LLM inference dominates budgets. Even with aggressive optimization, 2-second inference is optimistic for frontier models. Strategies to reduce LLM time:
- Smaller models for simple queries (classification, routing)
- Speculative execution (start generating while final chunks are retrieved)
- Caching frequent query types (FAQ queries)
- Reduced context length (retrieve fewer, more targeted chunks)
# Query classification to select appropriate model
async def classify_and_route(query: str) -> tuple[str, str]:
# Fast classification model (100ms)
intent = await small_model.classify(query)
if intent == "factual_lookup":
return query, "gpt-4o-mini" # Fast, cheap
elif intent == "analysis":
return query, "gpt-4o" # Slow, capable
elif intent == "synthesis":
return query, "claude-3-opus" # Slowest, best reasoning
Budget violations cascade. When one stage exceeds its budget, downstream stages receive less time. If vector search takes 1 second instead of 200ms, you have 800ms less for everything else. Implement per-stage deadlines and graceful degradation when budgets are exceeded.
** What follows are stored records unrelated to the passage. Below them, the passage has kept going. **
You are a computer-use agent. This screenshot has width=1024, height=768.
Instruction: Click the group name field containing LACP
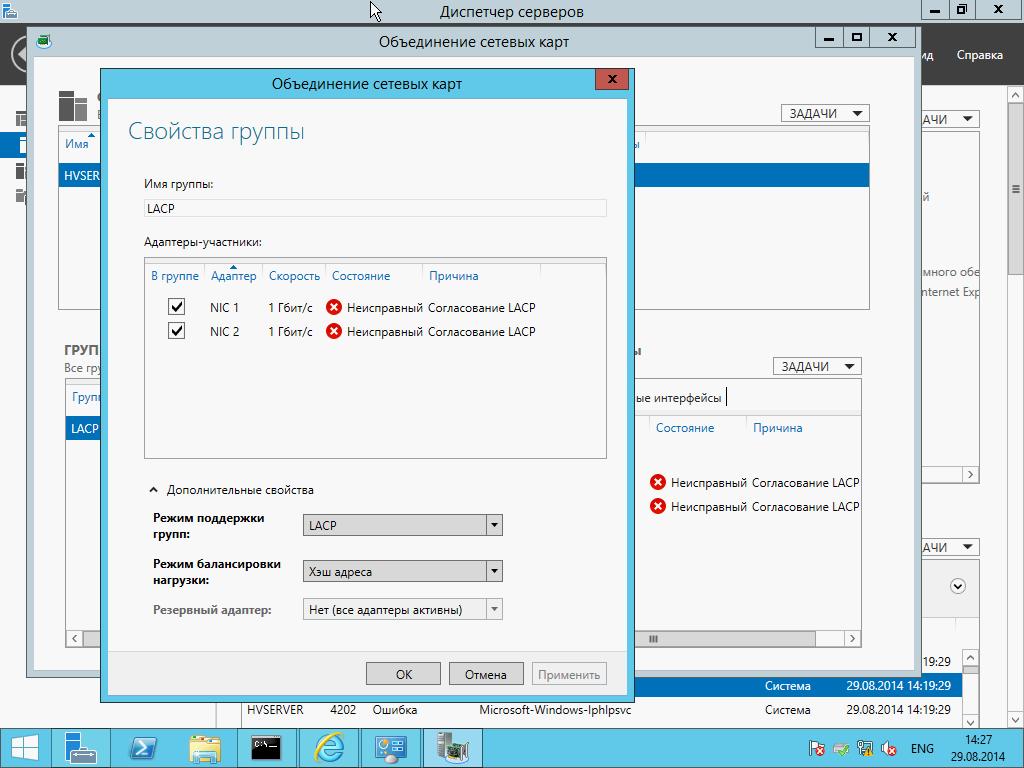point(375,208)
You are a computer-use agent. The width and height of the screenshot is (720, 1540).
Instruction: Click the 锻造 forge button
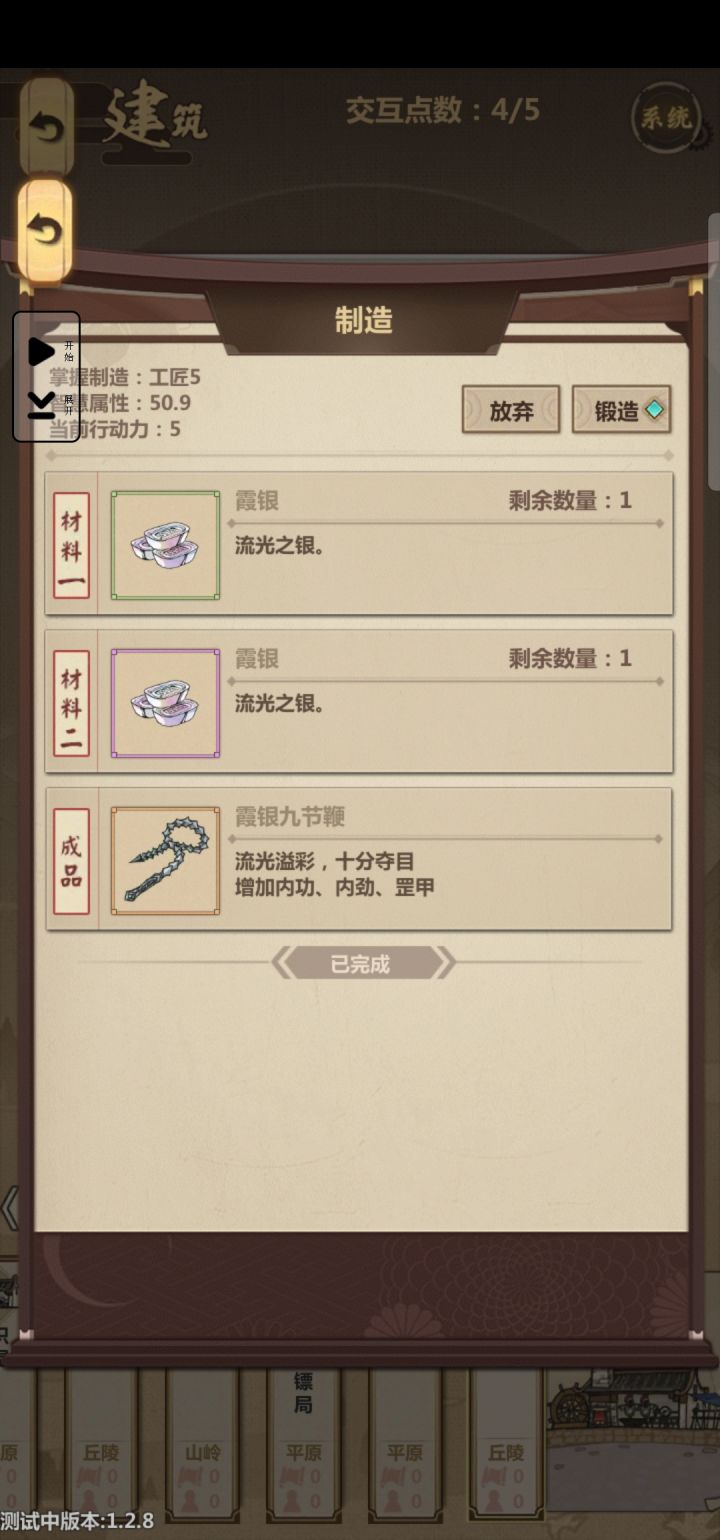(621, 410)

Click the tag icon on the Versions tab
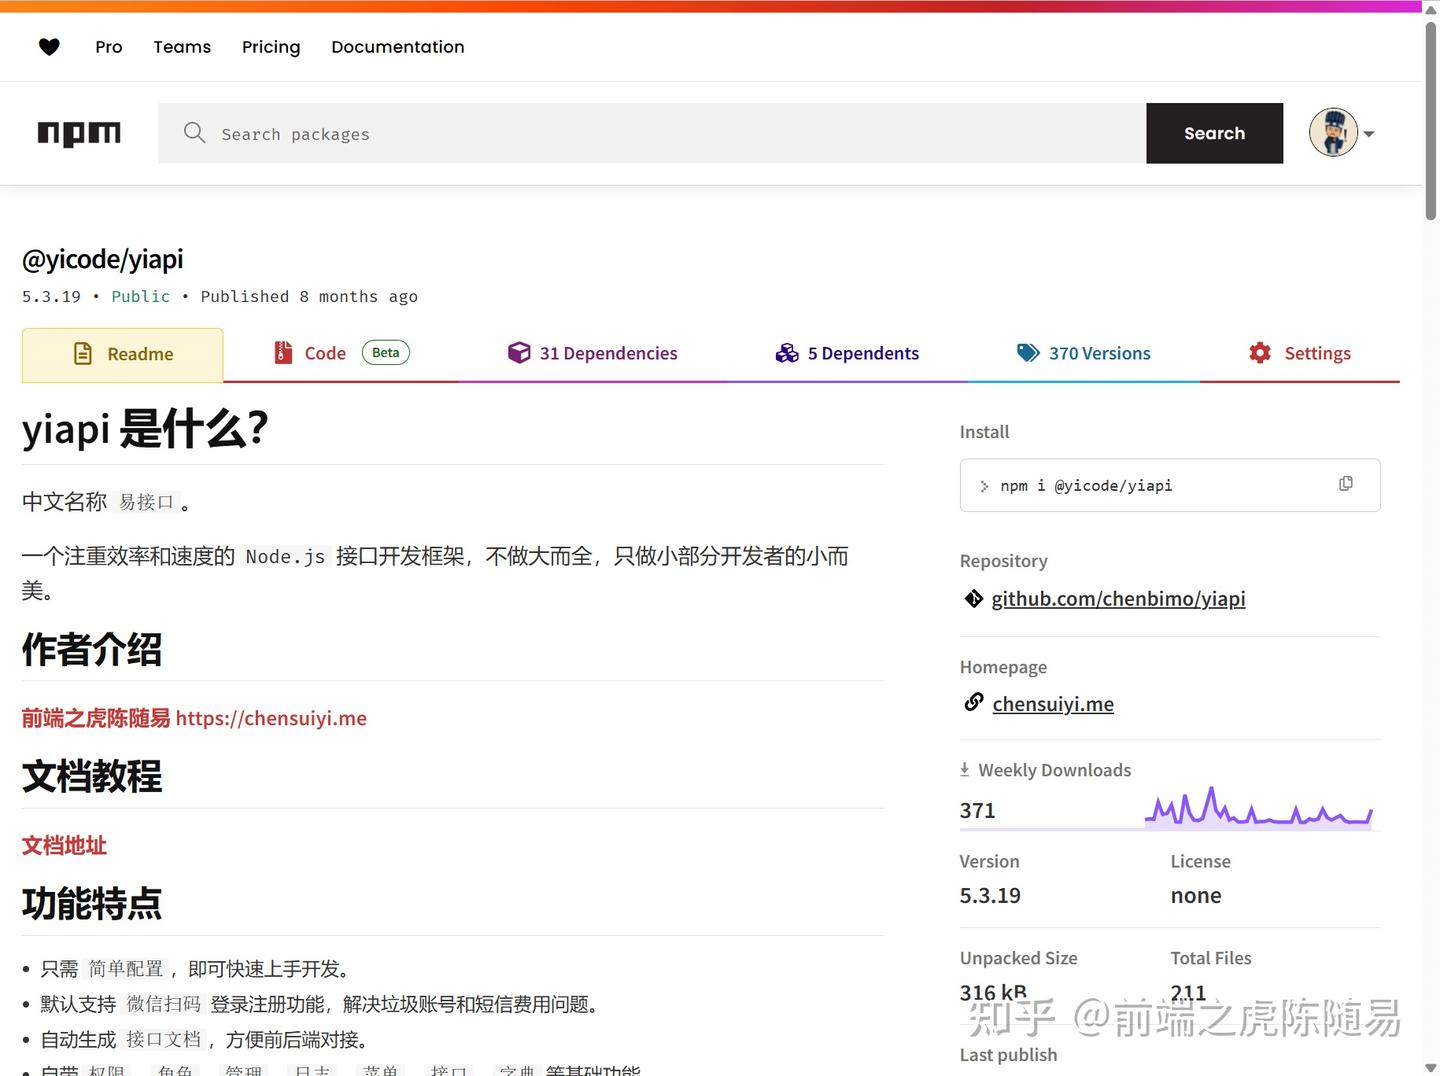[x=1028, y=352]
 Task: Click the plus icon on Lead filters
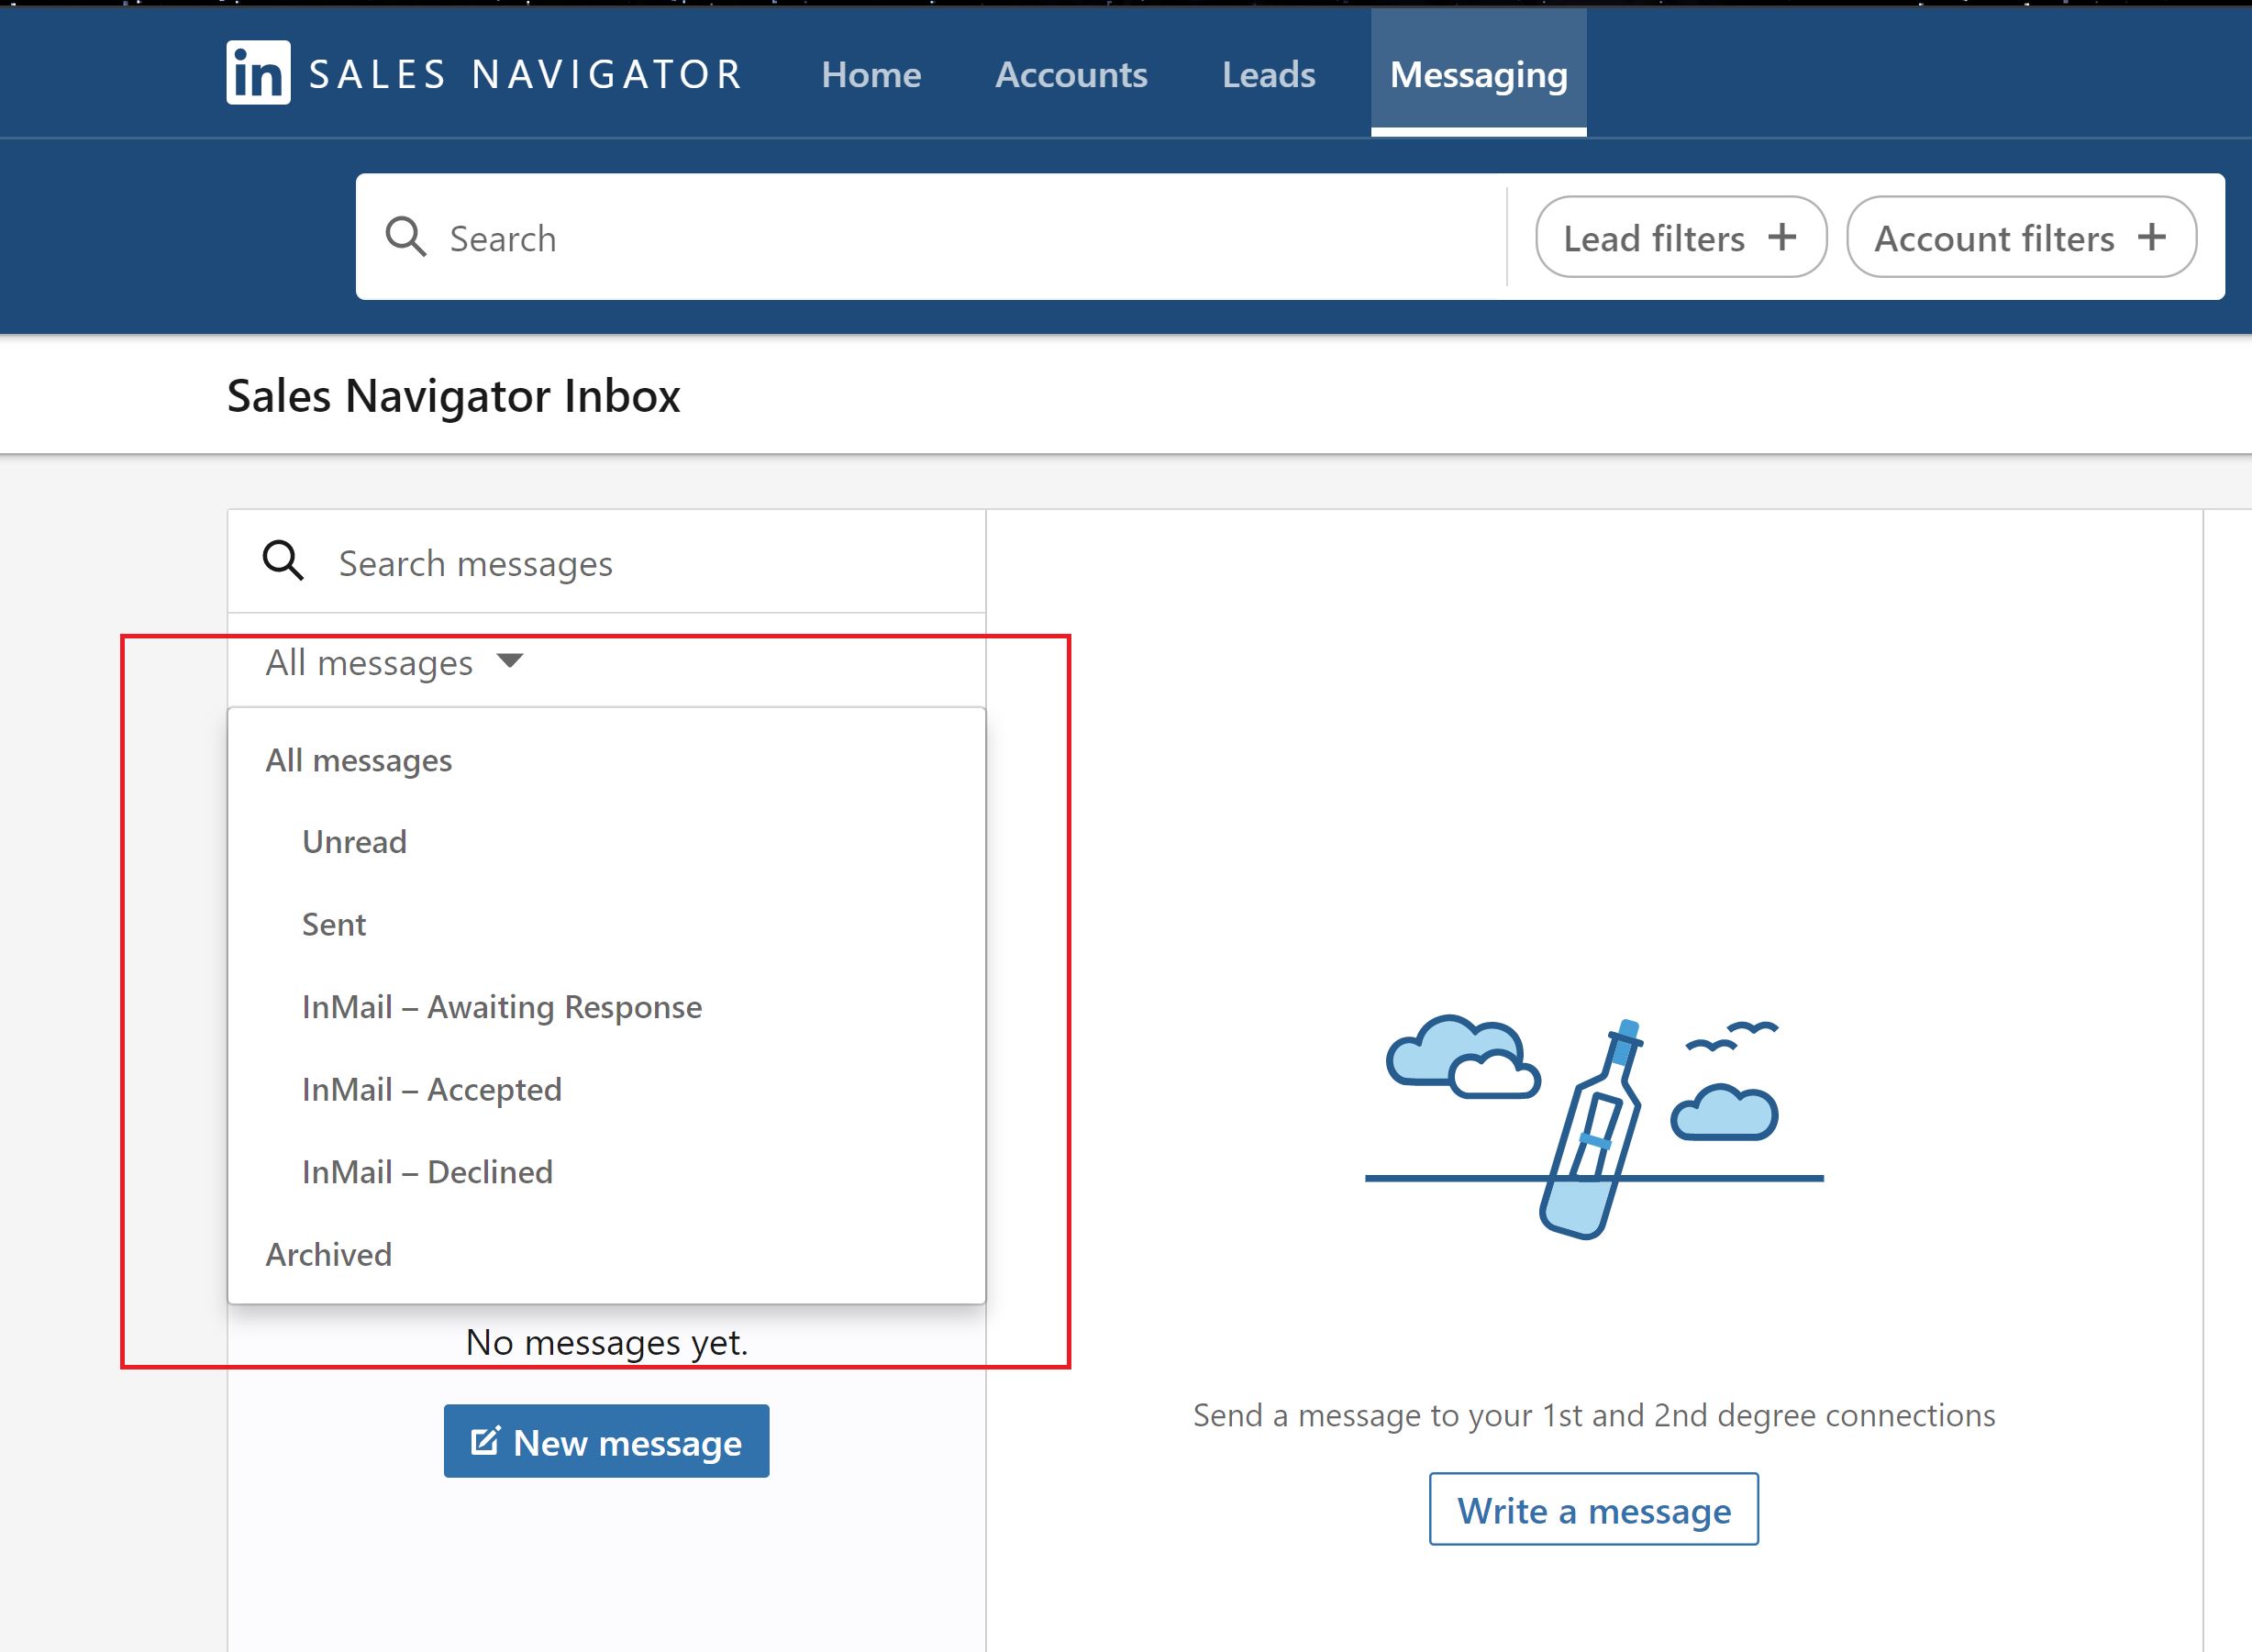[1782, 237]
The budget review cycle. Quarterly, review actual latency distributions against budgets. If p50 vector search is 80ms but p99 is 800ms, your 200ms budget is correct for p50 but violated for tail latency. Adjust budgets based on data, not assumptions.
Given a 5-second query budget with these observed latencies: vector search p99 400ms, ACL filtering p99 200ms, context assembly p99 300ms, LLM inference p99 6 seconds, network overhead p99 500ms. What is over budget? Propose three solutions with tradeoffs.